QR code based Wifi setup is extremely handy for guest networks with obscure SSIDs and long complex passwords, and makes it easy for visitors to reconnect when the password changes.
I think there are two issues with trying to get adoption for this in mainstream products:
1. Loads of products that have this problem use a wifi hotspot to do that transfer instead. Yes it sucks, but they don't want to pay for BLE that is only used for the connection process.
2. Both Apple and Android already have wifi-based connection processes built into the OS that have the enormous advantage of being able to fiddle with your WiFi settings and access your WiFi passwords. If you use those systems the connection process is actually reasonably slick (and if you don't it is the most awful thing ever).
Good luck though. I worked on the WiFi connection process for a product and the whole thing is a complete mess. Any improvement is a good thing.
This may be a stupid question but I was actually looking for this the other day - what is the existing way to do this specifically with iOS? I couldn't find any sort of docs or SDK describing how I might setup a device to talk to iOS and get on the local wifi.
As I recall it's all via MFi (Made For iPod, etc.) which unfortunately isn't accessible to the average man on the street. All behind NDAs in a special developer portal. Typical Apple.
This is great. I needed something like this for bootstrapping headless raspberry pis. I ended up rolling my own ad hoc provisioning script, and packaging it in a custom raspbian image. This seems like a great candidate for inclusion in a Pi distro.
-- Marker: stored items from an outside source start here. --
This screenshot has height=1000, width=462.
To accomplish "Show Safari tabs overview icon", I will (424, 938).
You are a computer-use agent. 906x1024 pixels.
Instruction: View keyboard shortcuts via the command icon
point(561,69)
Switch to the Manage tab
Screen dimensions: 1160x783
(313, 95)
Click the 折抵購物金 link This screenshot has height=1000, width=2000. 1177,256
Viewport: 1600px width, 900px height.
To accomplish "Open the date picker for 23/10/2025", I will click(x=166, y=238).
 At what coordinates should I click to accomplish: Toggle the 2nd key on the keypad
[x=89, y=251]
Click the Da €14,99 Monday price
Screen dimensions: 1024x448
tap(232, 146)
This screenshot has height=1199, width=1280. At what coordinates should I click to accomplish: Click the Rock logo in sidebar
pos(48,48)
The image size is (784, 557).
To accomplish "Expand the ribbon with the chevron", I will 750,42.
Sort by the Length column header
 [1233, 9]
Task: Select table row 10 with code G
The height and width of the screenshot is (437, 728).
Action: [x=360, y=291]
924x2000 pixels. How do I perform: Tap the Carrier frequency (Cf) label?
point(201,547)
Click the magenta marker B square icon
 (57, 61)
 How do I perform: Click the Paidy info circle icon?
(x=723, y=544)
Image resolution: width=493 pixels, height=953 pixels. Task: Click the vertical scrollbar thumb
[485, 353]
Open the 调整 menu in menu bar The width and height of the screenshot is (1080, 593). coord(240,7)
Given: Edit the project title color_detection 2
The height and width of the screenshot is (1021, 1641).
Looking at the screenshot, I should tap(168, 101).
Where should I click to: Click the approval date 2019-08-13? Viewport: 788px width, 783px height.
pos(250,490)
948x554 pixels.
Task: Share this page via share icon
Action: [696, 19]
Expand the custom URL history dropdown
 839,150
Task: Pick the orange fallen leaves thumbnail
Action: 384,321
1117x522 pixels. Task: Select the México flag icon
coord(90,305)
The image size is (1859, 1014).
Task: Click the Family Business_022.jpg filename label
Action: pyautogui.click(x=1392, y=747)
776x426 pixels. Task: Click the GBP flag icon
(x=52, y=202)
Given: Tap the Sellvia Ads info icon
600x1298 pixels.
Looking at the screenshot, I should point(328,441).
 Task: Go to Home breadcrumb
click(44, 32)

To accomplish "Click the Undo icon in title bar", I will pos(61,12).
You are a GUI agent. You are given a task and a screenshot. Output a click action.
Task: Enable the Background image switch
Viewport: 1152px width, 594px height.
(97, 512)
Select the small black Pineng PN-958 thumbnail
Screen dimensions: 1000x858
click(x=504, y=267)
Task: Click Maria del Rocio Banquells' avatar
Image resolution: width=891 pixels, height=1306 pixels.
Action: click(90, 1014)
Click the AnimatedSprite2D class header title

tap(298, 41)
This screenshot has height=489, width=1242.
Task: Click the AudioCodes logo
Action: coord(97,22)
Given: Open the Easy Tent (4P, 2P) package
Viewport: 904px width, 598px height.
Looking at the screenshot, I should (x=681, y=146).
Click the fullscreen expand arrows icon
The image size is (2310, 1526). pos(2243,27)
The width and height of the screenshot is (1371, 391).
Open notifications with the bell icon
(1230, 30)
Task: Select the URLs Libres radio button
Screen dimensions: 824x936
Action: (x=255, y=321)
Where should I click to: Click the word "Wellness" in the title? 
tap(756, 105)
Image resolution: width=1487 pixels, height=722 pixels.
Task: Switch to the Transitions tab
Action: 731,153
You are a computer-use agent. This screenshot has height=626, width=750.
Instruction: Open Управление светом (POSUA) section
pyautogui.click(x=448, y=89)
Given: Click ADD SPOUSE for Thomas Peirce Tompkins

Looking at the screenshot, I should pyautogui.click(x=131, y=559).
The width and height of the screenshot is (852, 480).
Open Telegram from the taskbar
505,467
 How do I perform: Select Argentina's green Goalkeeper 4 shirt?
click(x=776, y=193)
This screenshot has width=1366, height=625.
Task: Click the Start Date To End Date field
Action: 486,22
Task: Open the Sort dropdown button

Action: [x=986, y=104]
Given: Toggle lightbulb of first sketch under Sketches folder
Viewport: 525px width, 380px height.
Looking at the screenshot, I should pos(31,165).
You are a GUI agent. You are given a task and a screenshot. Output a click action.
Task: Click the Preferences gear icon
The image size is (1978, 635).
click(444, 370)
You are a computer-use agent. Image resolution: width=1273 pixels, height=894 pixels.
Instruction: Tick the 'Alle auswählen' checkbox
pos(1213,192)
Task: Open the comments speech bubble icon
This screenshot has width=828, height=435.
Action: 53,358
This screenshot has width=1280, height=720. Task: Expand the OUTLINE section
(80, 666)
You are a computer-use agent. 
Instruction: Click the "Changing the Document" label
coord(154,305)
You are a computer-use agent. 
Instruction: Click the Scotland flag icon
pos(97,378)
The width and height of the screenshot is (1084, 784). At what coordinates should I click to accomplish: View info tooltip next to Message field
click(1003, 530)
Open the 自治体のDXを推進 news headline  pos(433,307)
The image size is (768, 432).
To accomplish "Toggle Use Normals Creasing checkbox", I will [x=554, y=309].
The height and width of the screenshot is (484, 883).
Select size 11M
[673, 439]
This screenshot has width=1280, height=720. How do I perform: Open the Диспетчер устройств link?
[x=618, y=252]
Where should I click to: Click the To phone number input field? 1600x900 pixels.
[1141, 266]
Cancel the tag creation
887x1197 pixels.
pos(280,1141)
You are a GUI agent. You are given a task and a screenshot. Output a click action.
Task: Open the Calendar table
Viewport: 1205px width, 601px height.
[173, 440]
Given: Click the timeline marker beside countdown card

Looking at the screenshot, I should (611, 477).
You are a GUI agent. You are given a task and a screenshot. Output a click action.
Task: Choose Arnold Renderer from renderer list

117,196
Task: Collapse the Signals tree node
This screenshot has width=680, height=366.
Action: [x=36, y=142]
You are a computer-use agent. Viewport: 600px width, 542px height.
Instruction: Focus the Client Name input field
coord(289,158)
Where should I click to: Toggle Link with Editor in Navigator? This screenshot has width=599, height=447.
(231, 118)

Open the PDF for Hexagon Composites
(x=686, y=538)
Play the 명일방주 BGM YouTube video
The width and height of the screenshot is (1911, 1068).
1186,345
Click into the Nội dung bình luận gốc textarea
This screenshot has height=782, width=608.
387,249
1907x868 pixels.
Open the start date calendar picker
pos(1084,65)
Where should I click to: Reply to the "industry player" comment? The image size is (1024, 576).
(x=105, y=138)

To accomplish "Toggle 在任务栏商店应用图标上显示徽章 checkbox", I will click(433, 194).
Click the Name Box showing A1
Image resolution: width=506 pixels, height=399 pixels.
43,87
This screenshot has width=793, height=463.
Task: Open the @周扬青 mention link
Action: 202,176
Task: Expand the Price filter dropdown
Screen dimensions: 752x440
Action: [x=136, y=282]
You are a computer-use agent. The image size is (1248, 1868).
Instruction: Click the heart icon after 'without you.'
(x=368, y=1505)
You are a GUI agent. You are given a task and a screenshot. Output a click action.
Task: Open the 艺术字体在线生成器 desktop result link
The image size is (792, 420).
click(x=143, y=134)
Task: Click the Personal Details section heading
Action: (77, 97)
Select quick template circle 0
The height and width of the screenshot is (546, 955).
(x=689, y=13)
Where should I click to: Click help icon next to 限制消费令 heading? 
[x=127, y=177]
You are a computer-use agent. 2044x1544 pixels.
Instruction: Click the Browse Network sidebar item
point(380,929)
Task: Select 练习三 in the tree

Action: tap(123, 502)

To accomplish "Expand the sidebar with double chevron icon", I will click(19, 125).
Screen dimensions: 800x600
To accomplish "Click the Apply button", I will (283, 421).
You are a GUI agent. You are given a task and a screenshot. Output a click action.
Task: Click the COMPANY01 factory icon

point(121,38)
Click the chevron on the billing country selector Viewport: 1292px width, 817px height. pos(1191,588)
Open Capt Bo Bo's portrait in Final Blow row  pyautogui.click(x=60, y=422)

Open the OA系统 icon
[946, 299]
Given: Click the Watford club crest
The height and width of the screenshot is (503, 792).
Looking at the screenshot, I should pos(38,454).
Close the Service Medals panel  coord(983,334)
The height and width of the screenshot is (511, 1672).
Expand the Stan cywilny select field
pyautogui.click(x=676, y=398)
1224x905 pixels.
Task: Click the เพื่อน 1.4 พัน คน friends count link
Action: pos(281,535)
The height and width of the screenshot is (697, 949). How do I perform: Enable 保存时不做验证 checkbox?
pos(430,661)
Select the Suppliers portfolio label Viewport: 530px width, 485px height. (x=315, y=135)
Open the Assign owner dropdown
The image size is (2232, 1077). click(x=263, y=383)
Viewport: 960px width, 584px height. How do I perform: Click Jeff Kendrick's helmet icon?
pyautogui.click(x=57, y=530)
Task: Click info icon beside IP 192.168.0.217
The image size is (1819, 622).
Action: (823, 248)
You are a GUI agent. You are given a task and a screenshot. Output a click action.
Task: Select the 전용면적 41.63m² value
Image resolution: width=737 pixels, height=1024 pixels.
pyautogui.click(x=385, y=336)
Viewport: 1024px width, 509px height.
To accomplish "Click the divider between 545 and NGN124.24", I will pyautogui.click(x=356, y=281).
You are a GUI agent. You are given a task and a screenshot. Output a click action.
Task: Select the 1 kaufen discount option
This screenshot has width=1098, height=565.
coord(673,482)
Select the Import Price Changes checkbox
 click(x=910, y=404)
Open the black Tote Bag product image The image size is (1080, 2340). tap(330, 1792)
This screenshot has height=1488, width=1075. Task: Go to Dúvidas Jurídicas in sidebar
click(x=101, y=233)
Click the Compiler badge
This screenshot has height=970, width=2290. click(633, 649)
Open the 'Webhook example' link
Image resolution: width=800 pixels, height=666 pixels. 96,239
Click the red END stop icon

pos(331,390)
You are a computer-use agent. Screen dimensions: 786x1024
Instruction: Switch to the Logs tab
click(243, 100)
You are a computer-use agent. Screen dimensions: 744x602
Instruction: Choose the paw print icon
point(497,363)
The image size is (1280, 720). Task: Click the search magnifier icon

Open wifi networks for configuration used to be a pretty good solution, but have become less useful since the advent of phones automatically failing over to their mobile connection if the local network can’t route traffic to the internet.
This implements a fairly common functionality that is surprisingly missing (no existing libraries or standards). The downside is that the current SDK doesn't have the stack I'd want to use (Flutter + micropython)
This is a testament to the abject failure that is the wifi protocol and its popular implementations. Everything that needs to be done here would be possible with some simple wifi-based broadcast (like "ad-hoc" back in the days?) and the possibility for a phone to connect to multiple wifi networks at once. Not sure if this is for political or economic reasons, or just incompetence.
I'm not so interested in setting up WiFi, as I don't trust most of these devices on my network or connected to the internet. However it would be nice to have an easier way to connect to a WiFi Direct network and load up the "configuration" website on that network.
Is this similar to how Apple shares WiFi creds between nearby iPhones? I've found that quite handy more than a handful of times and have missed having it on other non-Apple devices.
I believe that's over Handoff protocol, which combines Bluetooth, Bluetooth LE, and Wi-Fi Direct depending on the circumstances — also iirc used by AirDrop and "set up your Apple TV" and so on.
On a related note most mobile devices already support QR code for setting up a WiFi networks (iOS, Android). Works extremely well. This website has a JavaScript implementation you can take offline for generation:
https://qifi.org/
Declaimer: I have no relationship with the site. I've just used it for generation after a code review and taking the site offline.